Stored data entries

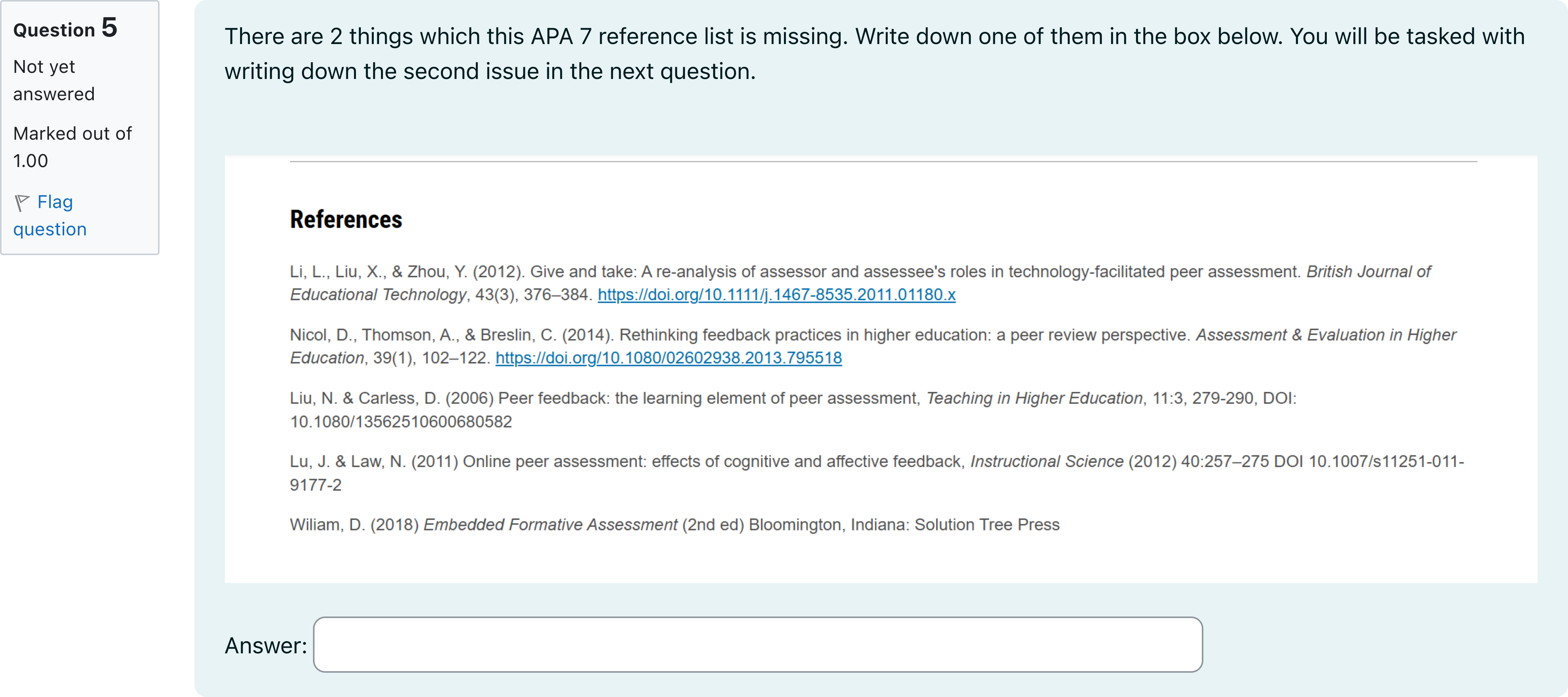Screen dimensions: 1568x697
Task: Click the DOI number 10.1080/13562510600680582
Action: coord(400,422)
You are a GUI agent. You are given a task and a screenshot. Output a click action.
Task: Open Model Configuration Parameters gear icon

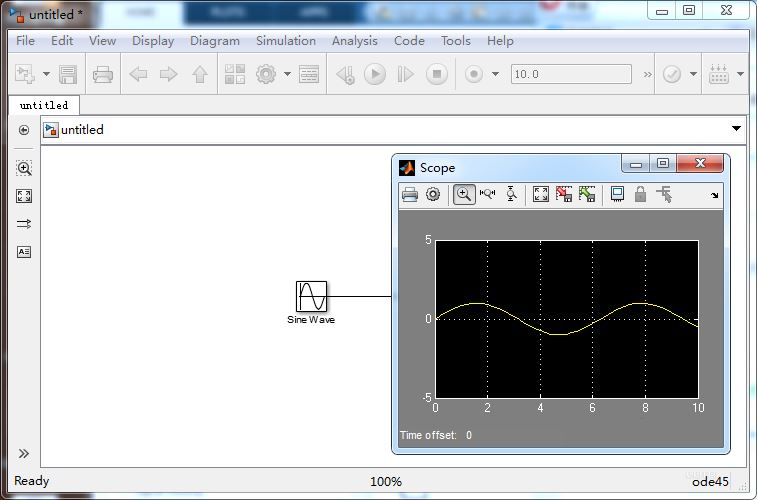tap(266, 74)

→ TRY IT:
The copy must start at the line containing "Task: Open Model" and end at the last line of the records, matching each line exactly and holding no pictures.

→ ANSWER BELOW:
Task: Open Model Configuration Parameters gear icon

tap(266, 74)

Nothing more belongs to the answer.